Items from a dataset>
#####
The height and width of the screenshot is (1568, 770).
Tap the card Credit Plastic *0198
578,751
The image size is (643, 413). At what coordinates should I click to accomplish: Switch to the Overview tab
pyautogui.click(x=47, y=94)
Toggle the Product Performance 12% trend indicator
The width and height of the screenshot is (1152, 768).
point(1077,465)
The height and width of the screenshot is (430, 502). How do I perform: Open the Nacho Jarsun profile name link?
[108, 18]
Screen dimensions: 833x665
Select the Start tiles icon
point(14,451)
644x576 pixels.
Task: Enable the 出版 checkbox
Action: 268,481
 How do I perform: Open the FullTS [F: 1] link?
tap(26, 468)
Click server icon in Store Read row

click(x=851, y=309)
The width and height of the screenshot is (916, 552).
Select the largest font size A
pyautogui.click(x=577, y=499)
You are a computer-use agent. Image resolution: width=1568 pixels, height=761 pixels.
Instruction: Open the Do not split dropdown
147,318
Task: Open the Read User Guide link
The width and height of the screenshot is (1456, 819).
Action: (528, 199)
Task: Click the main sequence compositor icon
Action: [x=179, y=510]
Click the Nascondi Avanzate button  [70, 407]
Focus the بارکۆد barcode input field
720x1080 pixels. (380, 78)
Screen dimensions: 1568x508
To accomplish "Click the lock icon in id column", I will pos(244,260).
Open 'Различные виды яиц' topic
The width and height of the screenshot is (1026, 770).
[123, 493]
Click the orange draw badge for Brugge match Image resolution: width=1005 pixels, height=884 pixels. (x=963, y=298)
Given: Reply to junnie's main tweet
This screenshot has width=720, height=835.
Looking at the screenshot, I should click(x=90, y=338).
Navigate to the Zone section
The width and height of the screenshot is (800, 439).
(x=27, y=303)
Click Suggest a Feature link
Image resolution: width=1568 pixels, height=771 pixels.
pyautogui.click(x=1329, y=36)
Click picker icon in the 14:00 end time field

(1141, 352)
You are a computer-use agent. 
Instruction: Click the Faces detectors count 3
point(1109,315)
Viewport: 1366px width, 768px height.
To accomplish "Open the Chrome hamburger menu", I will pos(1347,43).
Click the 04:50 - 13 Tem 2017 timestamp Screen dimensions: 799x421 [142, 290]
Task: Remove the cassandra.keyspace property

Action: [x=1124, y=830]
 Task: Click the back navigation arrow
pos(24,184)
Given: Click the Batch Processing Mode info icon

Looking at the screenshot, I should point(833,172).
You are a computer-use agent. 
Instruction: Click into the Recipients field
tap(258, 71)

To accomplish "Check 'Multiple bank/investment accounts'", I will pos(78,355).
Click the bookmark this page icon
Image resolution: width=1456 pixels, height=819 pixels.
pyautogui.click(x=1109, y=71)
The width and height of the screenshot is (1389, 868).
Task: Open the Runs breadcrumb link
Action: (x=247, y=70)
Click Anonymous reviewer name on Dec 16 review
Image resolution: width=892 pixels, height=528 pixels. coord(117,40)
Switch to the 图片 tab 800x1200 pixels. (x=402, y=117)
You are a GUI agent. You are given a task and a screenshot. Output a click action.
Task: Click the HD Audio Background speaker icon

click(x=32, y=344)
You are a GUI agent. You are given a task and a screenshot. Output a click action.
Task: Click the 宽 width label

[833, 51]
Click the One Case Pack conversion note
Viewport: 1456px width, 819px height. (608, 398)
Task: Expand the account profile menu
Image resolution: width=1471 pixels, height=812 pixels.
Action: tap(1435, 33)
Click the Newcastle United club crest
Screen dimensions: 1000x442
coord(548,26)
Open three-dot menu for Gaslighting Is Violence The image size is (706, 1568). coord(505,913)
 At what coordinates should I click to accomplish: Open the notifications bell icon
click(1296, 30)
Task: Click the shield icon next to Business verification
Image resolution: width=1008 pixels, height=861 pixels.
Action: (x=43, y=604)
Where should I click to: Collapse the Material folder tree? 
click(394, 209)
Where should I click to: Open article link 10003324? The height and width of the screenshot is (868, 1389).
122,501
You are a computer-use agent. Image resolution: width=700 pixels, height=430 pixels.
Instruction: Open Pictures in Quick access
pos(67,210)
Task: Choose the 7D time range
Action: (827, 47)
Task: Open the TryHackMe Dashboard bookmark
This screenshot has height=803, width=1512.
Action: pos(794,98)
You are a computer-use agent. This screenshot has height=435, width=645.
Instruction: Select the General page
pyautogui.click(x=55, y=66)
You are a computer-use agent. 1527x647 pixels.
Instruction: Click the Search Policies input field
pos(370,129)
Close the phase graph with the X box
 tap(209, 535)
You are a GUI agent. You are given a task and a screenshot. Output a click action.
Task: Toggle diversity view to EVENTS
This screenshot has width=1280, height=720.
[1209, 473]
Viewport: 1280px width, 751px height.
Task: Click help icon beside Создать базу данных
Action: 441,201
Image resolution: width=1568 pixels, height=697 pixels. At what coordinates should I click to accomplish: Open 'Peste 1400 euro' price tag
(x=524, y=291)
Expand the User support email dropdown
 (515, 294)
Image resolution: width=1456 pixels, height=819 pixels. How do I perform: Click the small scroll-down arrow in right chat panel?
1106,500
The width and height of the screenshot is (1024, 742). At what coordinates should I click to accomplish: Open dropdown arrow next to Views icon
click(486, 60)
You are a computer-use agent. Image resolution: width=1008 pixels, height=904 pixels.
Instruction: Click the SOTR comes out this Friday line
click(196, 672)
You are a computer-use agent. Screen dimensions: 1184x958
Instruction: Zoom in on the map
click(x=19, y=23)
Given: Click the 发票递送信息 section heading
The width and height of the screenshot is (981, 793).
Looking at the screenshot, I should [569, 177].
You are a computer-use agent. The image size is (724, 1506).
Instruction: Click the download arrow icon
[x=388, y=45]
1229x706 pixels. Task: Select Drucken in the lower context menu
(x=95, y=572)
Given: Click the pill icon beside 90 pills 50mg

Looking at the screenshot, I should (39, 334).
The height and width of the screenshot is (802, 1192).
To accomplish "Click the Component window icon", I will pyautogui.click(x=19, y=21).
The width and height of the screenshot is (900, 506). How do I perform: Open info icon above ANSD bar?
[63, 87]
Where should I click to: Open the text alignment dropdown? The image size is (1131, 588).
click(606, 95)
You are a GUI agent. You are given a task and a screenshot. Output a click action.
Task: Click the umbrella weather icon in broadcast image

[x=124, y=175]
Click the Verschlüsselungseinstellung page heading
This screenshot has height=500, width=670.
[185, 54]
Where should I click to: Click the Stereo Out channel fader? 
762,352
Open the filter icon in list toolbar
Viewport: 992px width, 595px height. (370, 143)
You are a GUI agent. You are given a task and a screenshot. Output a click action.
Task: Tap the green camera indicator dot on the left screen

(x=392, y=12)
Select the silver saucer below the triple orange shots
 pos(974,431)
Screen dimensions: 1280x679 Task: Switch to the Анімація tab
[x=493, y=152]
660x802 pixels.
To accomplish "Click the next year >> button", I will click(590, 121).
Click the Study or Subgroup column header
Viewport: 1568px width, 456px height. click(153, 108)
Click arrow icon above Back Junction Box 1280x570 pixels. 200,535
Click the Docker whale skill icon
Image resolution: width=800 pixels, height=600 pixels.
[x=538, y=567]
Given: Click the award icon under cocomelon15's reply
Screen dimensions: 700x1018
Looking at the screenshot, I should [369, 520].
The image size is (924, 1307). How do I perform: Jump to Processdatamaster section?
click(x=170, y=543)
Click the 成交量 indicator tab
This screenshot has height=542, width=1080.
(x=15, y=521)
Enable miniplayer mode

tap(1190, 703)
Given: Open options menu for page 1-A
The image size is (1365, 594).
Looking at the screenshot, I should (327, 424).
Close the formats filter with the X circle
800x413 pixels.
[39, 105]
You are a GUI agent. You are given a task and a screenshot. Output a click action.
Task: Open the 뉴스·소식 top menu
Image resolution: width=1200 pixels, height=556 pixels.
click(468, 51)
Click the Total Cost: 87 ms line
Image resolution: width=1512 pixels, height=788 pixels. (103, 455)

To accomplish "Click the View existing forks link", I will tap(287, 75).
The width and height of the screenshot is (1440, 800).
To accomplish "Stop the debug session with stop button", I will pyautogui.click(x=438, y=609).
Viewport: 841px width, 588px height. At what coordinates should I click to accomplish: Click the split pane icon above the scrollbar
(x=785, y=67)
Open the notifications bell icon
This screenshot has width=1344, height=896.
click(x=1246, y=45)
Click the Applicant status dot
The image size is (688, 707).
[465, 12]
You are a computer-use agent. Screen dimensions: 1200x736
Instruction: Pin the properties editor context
#####
Work required> The first line of the records and every line down to the line with "Screen dimensions: 833x665" must be quoted exactly; leave out all else.

Reply to the exercise>
The height and width of the screenshot is (1568, 770).
Tap the card Credit Plastic *0198
578,751
The image size is (643, 413). At what coordinates should I click to accomplish: Switch to the Overview tab
pyautogui.click(x=47, y=94)
Toggle the Product Performance 12% trend indicator
The width and height of the screenshot is (1152, 768).
point(1077,465)
The height and width of the screenshot is (430, 502). How do I perform: Open the Nacho Jarsun profile name link?
[108, 18]
Screen dimensions: 833x665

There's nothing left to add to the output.